Configuration (`config.json`)
First, define your behaviors and keyboard shortcuts in the dataset_preparation section of your config file.
Running the GUI & Labeling
- Click Load Video to open a long video you want to label.
- Find a behavior, then use Set Start Frame and Set End Frame to mark its boundaries.
- Assign a label with a keypress (e.g., w for "Walking").
- Click Add Clip to Queue. You can queue many clips for multiple behaviors.
- When finished, click Extract All Queued Clips. The GUI will save the clips into a directory structure like the one below.
📁 clips_for_labeling/
├─ 📁 Walking/
│ └─ your_video_Walking_frames_100_250.mp4
└─ 📁 Rearing/
└─ your_video_Rearing_frames_550_700.mp4
Stage 2: Automate Pose Data Generation
This command automates the previously manual process of generating keypoint data for all your video clips.
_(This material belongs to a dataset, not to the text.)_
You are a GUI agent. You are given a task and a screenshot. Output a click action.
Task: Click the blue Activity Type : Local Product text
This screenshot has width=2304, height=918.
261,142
Configuration (`config.json`)
Ensure the path to your trained YOLO model is correct in the inference_params section.
Execution
The script will scan all subfolders in your source_directory, run your YOLO model on every .mp4 file, and save the resulting .txt pose files directly into the correct behavior folder.
Automation Complete!
The tedious manual step of running YOLO and moving files is now handled by a single command. Each behavior folder now contains both video clips and their corresponding pose data.
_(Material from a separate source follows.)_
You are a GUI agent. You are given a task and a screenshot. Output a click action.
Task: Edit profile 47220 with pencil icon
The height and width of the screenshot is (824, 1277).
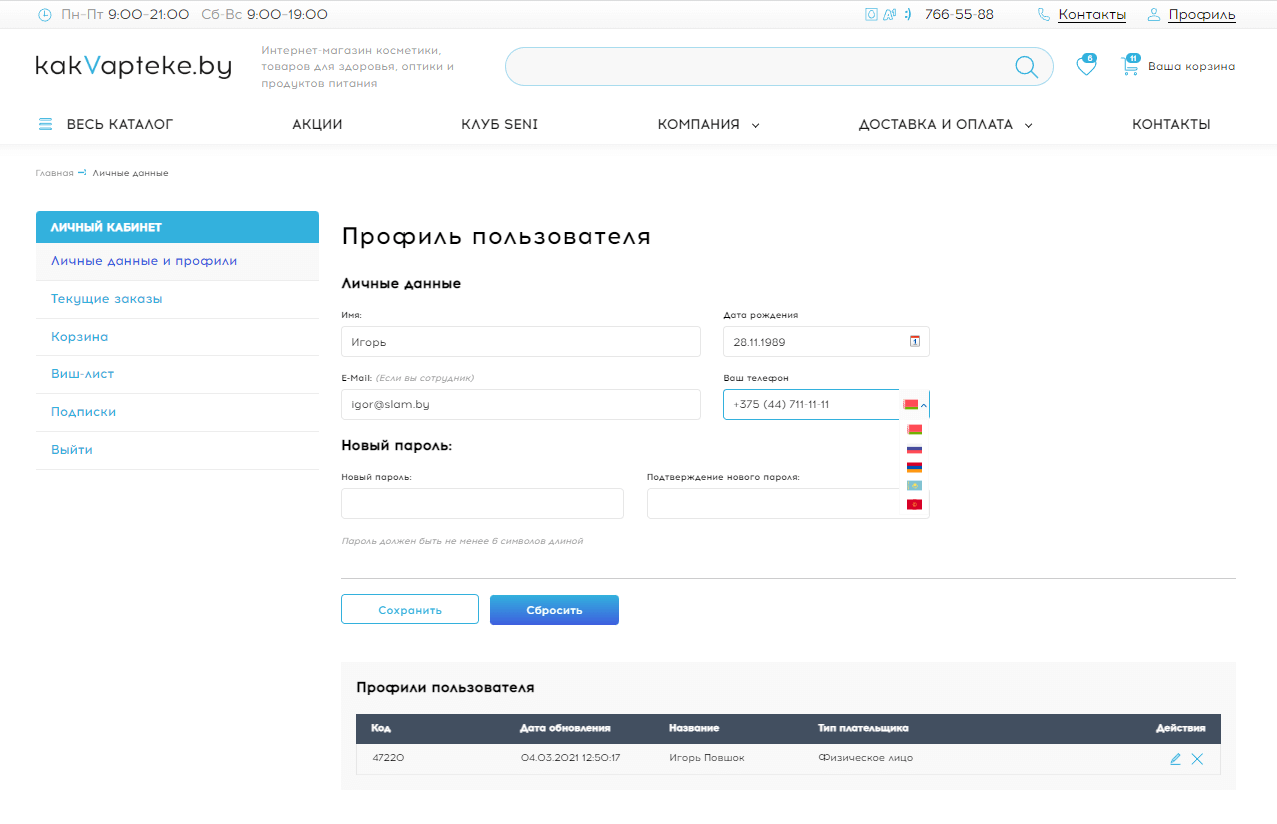(1175, 759)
Stage 3: Prepare the Final Dataset
This script automates the final consolidation of your pose data into a training-ready format.
Configuration and Execution
Ensure your data.pose_directory in config.json is set to where you want the final dataset to be stored. Then run:
The script scans the subfolders, finds all .txt files, replaces their internal class ID with the correct one from your config, and copies them into the final training directory.
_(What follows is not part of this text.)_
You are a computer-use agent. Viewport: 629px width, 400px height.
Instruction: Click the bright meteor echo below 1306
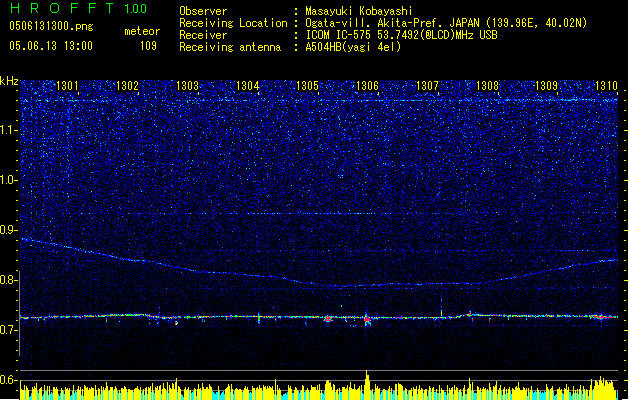[367, 320]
Stage 4: Train the LSTM Classifier
This stage trains the LSTM model on your prepared dataset.
Understanding the Sequence Length
A critical parameter is the sequence_length in your config, which defines the LSTM's "rolling buffer" or "memory".
This value dictates how many consecutive frames the LSTM analyzes to make a single prediction. A shorter length (e.g., 15 frames at 30fps = 0.5s) is good for quick behaviors, while a longer length may better capture complex sequences but will have a greater classification delay.
Running the Training
The script will compute features, create sequences, and train the model. It saves the best model (lstm_classifier.pt) and normalization data (norm_stats.pkl) to your output folder.
Stage 5: Run Real-Time Inference
Deploy your models for live classification.
Configuration
Update the video_source in your config.json to point to the video you wish to analyze.
Execution
A window will appear showing the live classification. Press q to quit the video stream.